[START OF RECORDS TO PROCESS]
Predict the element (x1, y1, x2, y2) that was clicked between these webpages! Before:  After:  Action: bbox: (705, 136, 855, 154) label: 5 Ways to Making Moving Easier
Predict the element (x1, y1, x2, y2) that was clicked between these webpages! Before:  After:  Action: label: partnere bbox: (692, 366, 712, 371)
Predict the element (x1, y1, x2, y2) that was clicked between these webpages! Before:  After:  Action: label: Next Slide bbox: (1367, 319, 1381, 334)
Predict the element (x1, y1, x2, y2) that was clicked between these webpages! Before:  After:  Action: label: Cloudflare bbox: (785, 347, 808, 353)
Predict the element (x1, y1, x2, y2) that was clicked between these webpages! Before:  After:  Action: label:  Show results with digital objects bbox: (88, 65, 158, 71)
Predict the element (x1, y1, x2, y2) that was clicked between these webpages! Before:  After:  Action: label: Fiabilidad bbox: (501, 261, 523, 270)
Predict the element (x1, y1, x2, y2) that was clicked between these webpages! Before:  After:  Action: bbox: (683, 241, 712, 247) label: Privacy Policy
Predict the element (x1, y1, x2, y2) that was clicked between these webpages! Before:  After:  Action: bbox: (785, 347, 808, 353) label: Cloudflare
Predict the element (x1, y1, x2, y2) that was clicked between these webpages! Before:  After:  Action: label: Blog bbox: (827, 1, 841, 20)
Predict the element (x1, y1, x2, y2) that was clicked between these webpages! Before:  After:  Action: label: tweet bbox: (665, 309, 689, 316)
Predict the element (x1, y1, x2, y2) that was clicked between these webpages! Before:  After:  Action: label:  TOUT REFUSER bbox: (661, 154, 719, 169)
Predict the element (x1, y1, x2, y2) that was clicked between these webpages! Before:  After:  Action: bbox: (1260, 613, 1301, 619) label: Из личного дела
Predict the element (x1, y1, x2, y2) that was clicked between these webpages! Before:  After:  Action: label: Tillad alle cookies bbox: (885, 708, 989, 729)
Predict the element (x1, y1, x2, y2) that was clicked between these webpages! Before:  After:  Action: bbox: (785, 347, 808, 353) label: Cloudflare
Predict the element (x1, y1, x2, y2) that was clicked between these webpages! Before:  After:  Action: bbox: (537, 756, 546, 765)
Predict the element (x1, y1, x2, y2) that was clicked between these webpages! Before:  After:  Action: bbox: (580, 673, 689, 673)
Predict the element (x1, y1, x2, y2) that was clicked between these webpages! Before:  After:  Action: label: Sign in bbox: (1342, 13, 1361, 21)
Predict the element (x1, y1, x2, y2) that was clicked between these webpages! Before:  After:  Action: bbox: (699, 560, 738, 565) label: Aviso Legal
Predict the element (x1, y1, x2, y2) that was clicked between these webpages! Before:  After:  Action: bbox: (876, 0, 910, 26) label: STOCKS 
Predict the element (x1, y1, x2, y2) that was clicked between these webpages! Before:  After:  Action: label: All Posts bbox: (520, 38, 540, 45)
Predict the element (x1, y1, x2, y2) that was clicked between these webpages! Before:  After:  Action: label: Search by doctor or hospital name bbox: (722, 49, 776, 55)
[END OF RECORDS TO PROCESS]
JOB
Rewrite all of the rows above, changing "webpages" to "web pages" and keeping everything else the same.

SOLVED PROBLEM
Predict the element (x1, y1, x2, y2) that was clicked between these web pages! Before:  After:  Action: bbox: (705, 136, 855, 154) label: 5 Ways to Making Moving Easier
Predict the element (x1, y1, x2, y2) that was clicked between these web pages! Before:  After:  Action: label: partnere bbox: (692, 366, 712, 371)
Predict the element (x1, y1, x2, y2) that was clicked between these web pages! Before:  After:  Action: label: Next Slide bbox: (1367, 319, 1381, 334)
Predict the element (x1, y1, x2, y2) that was clicked between these web pages! Before:  After:  Action: label: Cloudflare bbox: (785, 347, 808, 353)
Predict the element (x1, y1, x2, y2) that was clicked between these web pages! Before:  After:  Action: label:  Show results with digital objects bbox: (88, 65, 158, 71)
Predict the element (x1, y1, x2, y2) that was clicked between these web pages! Before:  After:  Action: label: Fiabilidad bbox: (501, 261, 523, 270)
Predict the element (x1, y1, x2, y2) that was clicked between these web pages! Before:  After:  Action: bbox: (683, 241, 712, 247) label: Privacy Policy
Predict the element (x1, y1, x2, y2) that was clicked between these web pages! Before:  After:  Action: bbox: (785, 347, 808, 353) label: Cloudflare
Predict the element (x1, y1, x2, y2) that was clicked between these web pages! Before:  After:  Action: label: Blog bbox: (827, 1, 841, 20)
Predict the element (x1, y1, x2, y2) that was clicked between these web pages! Before:  After:  Action: label: tweet bbox: (665, 309, 689, 316)
Predict the element (x1, y1, x2, y2) that was clicked between these web pages! Before:  After:  Action: label:  TOUT REFUSER bbox: (661, 154, 719, 169)
Predict the element (x1, y1, x2, y2) that was clicked between these web pages! Before:  After:  Action: bbox: (1260, 613, 1301, 619) label: Из личного дела
Predict the element (x1, y1, x2, y2) that was clicked between these web pages! Before:  After:  Action: label: Tillad alle cookies bbox: (885, 708, 989, 729)
Predict the element (x1, y1, x2, y2) that was clicked between these web pages! Before:  After:  Action: bbox: (785, 347, 808, 353) label: Cloudflare
Predict the element (x1, y1, x2, y2) that was clicked between these web pages! Before:  After:  Action: bbox: (537, 756, 546, 765)
Predict the element (x1, y1, x2, y2) that was clicked between these web pages! Before:  After:  Action: bbox: (580, 673, 689, 673)
Predict the element (x1, y1, x2, y2) that was clicked between these web pages! Before:  After:  Action: label: Sign in bbox: (1342, 13, 1361, 21)
Predict the element (x1, y1, x2, y2) that was clicked between these web pages! Before:  After:  Action: bbox: (699, 560, 738, 565) label: Aviso Legal
Predict the element (x1, y1, x2, y2) that was clicked between these web pages! Before:  After:  Action: bbox: (876, 0, 910, 26) label: STOCKS 
Predict the element (x1, y1, x2, y2) that was clicked between these web pages! Before:  After:  Action: label: All Posts bbox: (520, 38, 540, 45)
Predict the element (x1, y1, x2, y2) that was clicked between these web pages! Before:  After:  Action: label: Search by doctor or hospital name bbox: (722, 49, 776, 55)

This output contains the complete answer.